Set exercise> Please copy the lines below word for word, leaving out the pictures.

- - - - - - -

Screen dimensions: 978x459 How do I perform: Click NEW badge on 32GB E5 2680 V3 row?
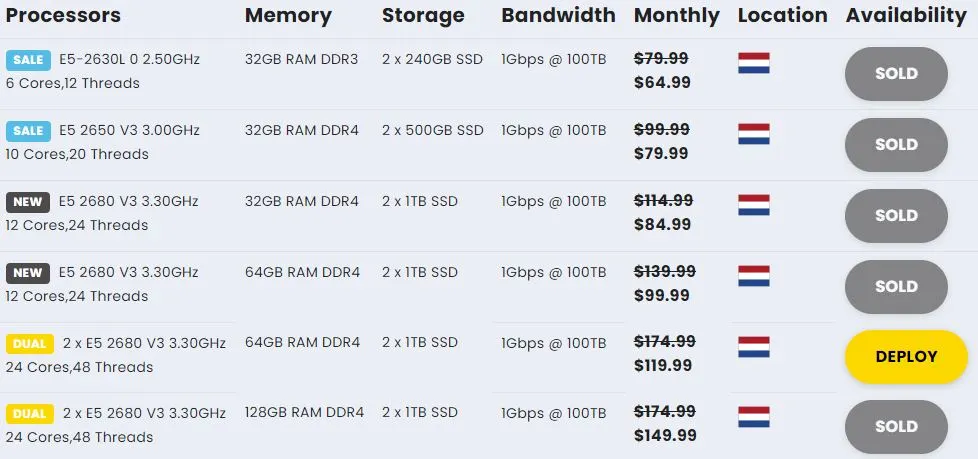(x=28, y=202)
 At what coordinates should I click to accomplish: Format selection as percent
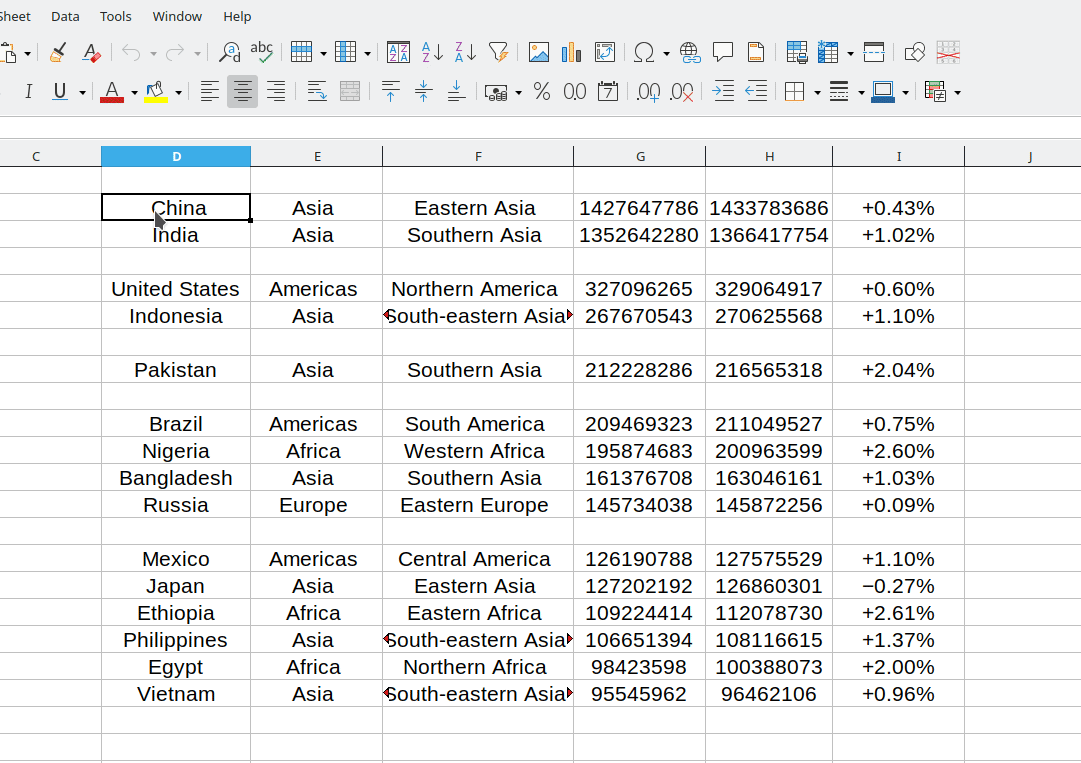click(542, 92)
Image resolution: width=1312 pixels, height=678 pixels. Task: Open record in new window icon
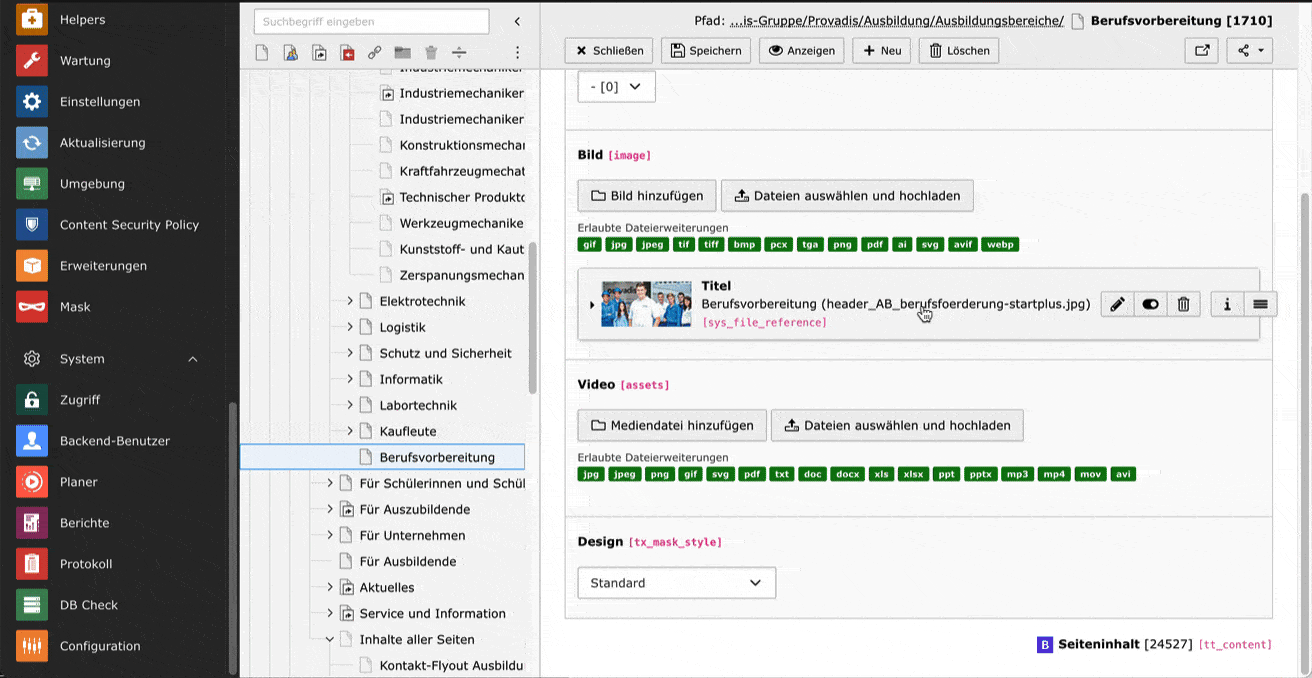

- - - - - - -

Answer for the task>
Screen dimensions: 978x459 How do I perform: Click NEW badge on 32GB E5 2680 V3 row?
(x=28, y=202)
 At what coordinates should I click to accomplish: Format selection as percent
click(542, 92)
Image resolution: width=1312 pixels, height=678 pixels. Task: Open record in new window icon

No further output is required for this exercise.